Your response should consist of the lines below, printed exactly.

*** MATERIAL FOR THE TASK ***

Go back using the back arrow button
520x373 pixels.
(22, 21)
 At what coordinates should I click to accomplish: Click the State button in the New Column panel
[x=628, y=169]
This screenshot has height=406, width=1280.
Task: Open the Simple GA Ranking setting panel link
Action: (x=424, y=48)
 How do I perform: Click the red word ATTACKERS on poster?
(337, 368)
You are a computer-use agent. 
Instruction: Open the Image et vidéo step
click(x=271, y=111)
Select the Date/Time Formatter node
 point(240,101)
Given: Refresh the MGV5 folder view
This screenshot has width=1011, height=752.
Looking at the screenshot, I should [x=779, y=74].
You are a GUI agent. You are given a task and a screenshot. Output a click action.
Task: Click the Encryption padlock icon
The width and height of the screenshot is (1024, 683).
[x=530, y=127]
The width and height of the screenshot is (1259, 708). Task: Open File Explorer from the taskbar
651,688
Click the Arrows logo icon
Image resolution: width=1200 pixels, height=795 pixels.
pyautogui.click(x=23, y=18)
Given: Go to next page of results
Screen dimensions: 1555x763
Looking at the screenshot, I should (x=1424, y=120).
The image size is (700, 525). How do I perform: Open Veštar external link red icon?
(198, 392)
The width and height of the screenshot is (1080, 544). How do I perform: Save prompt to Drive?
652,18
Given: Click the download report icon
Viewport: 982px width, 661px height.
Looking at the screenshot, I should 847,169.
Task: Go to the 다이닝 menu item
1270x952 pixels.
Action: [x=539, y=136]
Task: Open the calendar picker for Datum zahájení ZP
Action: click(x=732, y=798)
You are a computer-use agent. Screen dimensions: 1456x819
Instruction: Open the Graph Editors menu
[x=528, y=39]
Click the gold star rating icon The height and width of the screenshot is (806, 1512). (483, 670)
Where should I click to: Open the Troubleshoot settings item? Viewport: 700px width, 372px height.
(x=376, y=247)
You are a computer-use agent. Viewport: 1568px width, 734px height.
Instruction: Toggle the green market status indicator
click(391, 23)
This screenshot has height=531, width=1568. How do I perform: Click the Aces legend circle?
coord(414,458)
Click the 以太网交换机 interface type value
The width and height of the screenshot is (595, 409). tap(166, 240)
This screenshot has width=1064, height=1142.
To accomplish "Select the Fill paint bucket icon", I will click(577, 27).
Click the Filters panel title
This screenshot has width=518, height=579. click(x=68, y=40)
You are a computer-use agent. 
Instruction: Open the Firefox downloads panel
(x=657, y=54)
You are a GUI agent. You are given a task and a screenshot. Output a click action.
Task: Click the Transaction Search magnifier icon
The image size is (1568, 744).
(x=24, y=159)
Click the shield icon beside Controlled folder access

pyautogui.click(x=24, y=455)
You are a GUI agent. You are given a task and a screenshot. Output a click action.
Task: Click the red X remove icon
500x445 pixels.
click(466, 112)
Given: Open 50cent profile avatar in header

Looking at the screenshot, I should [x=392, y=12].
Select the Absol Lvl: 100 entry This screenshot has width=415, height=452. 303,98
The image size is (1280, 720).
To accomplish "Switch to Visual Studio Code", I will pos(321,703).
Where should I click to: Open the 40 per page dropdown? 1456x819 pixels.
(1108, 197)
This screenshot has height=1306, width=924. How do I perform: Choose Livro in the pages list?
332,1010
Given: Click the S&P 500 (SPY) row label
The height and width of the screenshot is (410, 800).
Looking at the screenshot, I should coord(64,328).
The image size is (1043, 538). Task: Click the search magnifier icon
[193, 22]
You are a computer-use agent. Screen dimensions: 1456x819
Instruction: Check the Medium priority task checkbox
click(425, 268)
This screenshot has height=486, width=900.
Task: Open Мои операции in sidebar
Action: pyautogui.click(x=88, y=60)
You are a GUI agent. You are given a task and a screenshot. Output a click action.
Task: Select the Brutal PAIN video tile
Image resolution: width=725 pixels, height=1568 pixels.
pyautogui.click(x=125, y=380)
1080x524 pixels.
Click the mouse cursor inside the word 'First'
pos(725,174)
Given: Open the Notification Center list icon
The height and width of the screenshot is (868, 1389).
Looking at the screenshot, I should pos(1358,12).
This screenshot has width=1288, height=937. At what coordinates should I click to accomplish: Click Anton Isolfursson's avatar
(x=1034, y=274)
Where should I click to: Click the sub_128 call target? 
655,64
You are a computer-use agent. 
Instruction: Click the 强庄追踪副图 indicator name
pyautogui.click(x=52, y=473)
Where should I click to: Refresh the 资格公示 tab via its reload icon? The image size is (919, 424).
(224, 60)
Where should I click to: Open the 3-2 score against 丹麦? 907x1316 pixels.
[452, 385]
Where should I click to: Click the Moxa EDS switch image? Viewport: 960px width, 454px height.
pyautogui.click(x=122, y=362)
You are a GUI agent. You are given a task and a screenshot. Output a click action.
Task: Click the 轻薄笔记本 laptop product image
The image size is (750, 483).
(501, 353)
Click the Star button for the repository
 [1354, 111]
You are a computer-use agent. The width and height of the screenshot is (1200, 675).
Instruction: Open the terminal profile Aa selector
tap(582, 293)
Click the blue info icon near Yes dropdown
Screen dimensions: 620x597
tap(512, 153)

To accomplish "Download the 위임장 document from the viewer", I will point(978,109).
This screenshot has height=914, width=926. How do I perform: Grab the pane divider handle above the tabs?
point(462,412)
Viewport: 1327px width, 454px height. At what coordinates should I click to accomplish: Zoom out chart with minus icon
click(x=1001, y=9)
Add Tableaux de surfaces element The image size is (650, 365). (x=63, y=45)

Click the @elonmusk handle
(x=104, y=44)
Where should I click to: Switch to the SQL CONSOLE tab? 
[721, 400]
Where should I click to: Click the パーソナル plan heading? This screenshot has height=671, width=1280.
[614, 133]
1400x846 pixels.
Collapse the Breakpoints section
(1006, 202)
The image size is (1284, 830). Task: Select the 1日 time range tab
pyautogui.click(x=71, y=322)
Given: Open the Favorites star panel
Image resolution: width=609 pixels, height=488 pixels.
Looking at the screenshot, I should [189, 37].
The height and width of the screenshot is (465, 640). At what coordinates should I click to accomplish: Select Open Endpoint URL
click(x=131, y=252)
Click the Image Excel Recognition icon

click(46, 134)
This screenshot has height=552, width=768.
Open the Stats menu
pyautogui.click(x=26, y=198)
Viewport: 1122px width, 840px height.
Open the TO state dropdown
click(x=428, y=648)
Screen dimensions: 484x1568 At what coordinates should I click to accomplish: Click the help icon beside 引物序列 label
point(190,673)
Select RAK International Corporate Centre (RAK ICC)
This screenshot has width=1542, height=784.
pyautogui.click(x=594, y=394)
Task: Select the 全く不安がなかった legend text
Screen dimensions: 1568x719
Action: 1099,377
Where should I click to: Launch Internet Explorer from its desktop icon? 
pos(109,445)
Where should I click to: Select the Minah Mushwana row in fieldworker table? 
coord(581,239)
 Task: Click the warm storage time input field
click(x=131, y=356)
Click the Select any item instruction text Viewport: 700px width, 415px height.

*** End of MATERIAL FOR THE TASK ***

• **EXERCISE ANSWER**:
Go back using the back arrow button
520x373 pixels.
(22, 21)
 At what coordinates should I click to accomplish: Click the State button in the New Column panel
[x=628, y=169]
This screenshot has height=406, width=1280.
Task: Open the Simple GA Ranking setting panel link
Action: (x=424, y=48)
 How do I perform: Click the red word ATTACKERS on poster?
(337, 368)
You are a computer-use agent. 
Instruction: Open the Image et vidéo step
click(x=271, y=111)
Select the Date/Time Formatter node
 point(240,101)
Given: Refresh the MGV5 folder view
This screenshot has width=1011, height=752.
Looking at the screenshot, I should [x=779, y=74].
You are a GUI agent. You are given a task and a screenshot. Output a click action.
Task: Click the Encryption padlock icon
The width and height of the screenshot is (1024, 683).
[x=530, y=127]
The width and height of the screenshot is (1259, 708). Task: Open File Explorer from the taskbar
651,688
Click the Arrows logo icon
Image resolution: width=1200 pixels, height=795 pixels.
pyautogui.click(x=23, y=18)
Given: Go to next page of results
Screen dimensions: 1555x763
Looking at the screenshot, I should (x=1424, y=120).
The image size is (700, 525). How do I perform: Open Veštar external link red icon?
(198, 392)
The width and height of the screenshot is (1080, 544). How do I perform: Save prompt to Drive?
652,18
Given: Click the download report icon
Viewport: 982px width, 661px height.
Looking at the screenshot, I should 847,169.
Task: Go to the 다이닝 menu item
1270x952 pixels.
Action: [x=539, y=136]
Task: Open the calendar picker for Datum zahájení ZP
Action: click(x=732, y=798)
You are a computer-use agent. Screen dimensions: 1456x819
Instruction: Open the Graph Editors menu
[x=528, y=39]
Click the gold star rating icon The height and width of the screenshot is (806, 1512). (483, 670)
Where should I click to: Open the Troubleshoot settings item? Viewport: 700px width, 372px height.
(x=376, y=247)
You are a computer-use agent. Viewport: 1568px width, 734px height.
Instruction: Toggle the green market status indicator
click(391, 23)
This screenshot has height=531, width=1568. How do I perform: Click the Aces legend circle?
coord(414,458)
Click the 以太网交换机 interface type value
The width and height of the screenshot is (595, 409). tap(166, 240)
This screenshot has width=1064, height=1142.
To accomplish "Select the Fill paint bucket icon", I will click(577, 27).
Click the Filters panel title
This screenshot has width=518, height=579. click(x=68, y=40)
You are a computer-use agent. 
Instruction: Open the Firefox downloads panel
(x=657, y=54)
You are a GUI agent. You are given a task and a screenshot. Output a click action.
Task: Click the Transaction Search magnifier icon
The image size is (1568, 744).
(x=24, y=159)
Click the shield icon beside Controlled folder access

pyautogui.click(x=24, y=455)
You are a GUI agent. You are given a task and a screenshot. Output a click action.
Task: Click the red X remove icon
500x445 pixels.
click(466, 112)
Given: Open 50cent profile avatar in header

Looking at the screenshot, I should [x=392, y=12].
Select the Absol Lvl: 100 entry This screenshot has width=415, height=452. 303,98
The image size is (1280, 720).
To accomplish "Switch to Visual Studio Code", I will pos(321,703).
Where should I click to: Open the 40 per page dropdown? 1456x819 pixels.
(1108, 197)
This screenshot has height=1306, width=924. How do I perform: Choose Livro in the pages list?
332,1010
Given: Click the S&P 500 (SPY) row label
The height and width of the screenshot is (410, 800).
Looking at the screenshot, I should coord(64,328).
The image size is (1043, 538). Task: Click the search magnifier icon
[193, 22]
You are a computer-use agent. Screen dimensions: 1456x819
Instruction: Check the Medium priority task checkbox
click(425, 268)
This screenshot has height=486, width=900.
Task: Open Мои операции in sidebar
Action: pyautogui.click(x=88, y=60)
You are a GUI agent. You are given a task and a screenshot. Output a click action.
Task: Select the Brutal PAIN video tile
Image resolution: width=725 pixels, height=1568 pixels.
pyautogui.click(x=125, y=380)
1080x524 pixels.
Click the mouse cursor inside the word 'First'
pos(725,174)
Given: Open the Notification Center list icon
The height and width of the screenshot is (868, 1389).
Looking at the screenshot, I should pos(1358,12).
This screenshot has width=1288, height=937. At what coordinates should I click to accomplish: Click Anton Isolfursson's avatar
(x=1034, y=274)
Where should I click to: Click the sub_128 call target? 
655,64
You are a computer-use agent. 
Instruction: Click the 强庄追踪副图 indicator name
pyautogui.click(x=52, y=473)
Where should I click to: Refresh the 资格公示 tab via its reload icon? The image size is (919, 424).
(224, 60)
Where should I click to: Open the 3-2 score against 丹麦? 907x1316 pixels.
[452, 385]
Where should I click to: Click the Moxa EDS switch image? Viewport: 960px width, 454px height.
pyautogui.click(x=122, y=362)
You are a GUI agent. You are given a task and a screenshot. Output a click action.
Task: Click the 轻薄笔记本 laptop product image
The image size is (750, 483).
(501, 353)
Click the Star button for the repository
 [1354, 111]
You are a computer-use agent. The width and height of the screenshot is (1200, 675).
Instruction: Open the terminal profile Aa selector
tap(582, 293)
Click the blue info icon near Yes dropdown
Screen dimensions: 620x597
tap(512, 153)

To accomplish "Download the 위임장 document from the viewer", I will point(978,109).
This screenshot has height=914, width=926. How do I perform: Grab the pane divider handle above the tabs?
point(462,412)
Viewport: 1327px width, 454px height. At what coordinates should I click to accomplish: Zoom out chart with minus icon
click(x=1001, y=9)
Add Tableaux de surfaces element The image size is (650, 365). (x=63, y=45)

Click the @elonmusk handle
(x=104, y=44)
Where should I click to: Switch to the SQL CONSOLE tab? 
[721, 400]
Where should I click to: Click the パーソナル plan heading? This screenshot has height=671, width=1280.
[614, 133]
1400x846 pixels.
Collapse the Breakpoints section
(1006, 202)
The image size is (1284, 830). Task: Select the 1日 time range tab
pyautogui.click(x=71, y=322)
Given: Open the Favorites star panel
Image resolution: width=609 pixels, height=488 pixels.
Looking at the screenshot, I should [189, 37].
The height and width of the screenshot is (465, 640). At what coordinates should I click to accomplish: Select Open Endpoint URL
click(x=131, y=252)
Click the Image Excel Recognition icon

click(46, 134)
This screenshot has height=552, width=768.
Open the Stats menu
pyautogui.click(x=26, y=198)
Viewport: 1122px width, 840px height.
Open the TO state dropdown
click(x=428, y=648)
Screen dimensions: 484x1568 At what coordinates should I click to accomplish: Click the help icon beside 引物序列 label
point(190,673)
Select RAK International Corporate Centre (RAK ICC)
This screenshot has width=1542, height=784.
pyautogui.click(x=594, y=394)
Task: Select the 全く不安がなかった legend text
Screen dimensions: 1568x719
Action: 1099,377
Where should I click to: Launch Internet Explorer from its desktop icon? 
pos(109,445)
Where should I click to: Select the Minah Mushwana row in fieldworker table? 
coord(581,239)
 Task: Click the warm storage time input field
click(x=131, y=356)
Click the Select any item instruction text Viewport: 700px width, 415px height.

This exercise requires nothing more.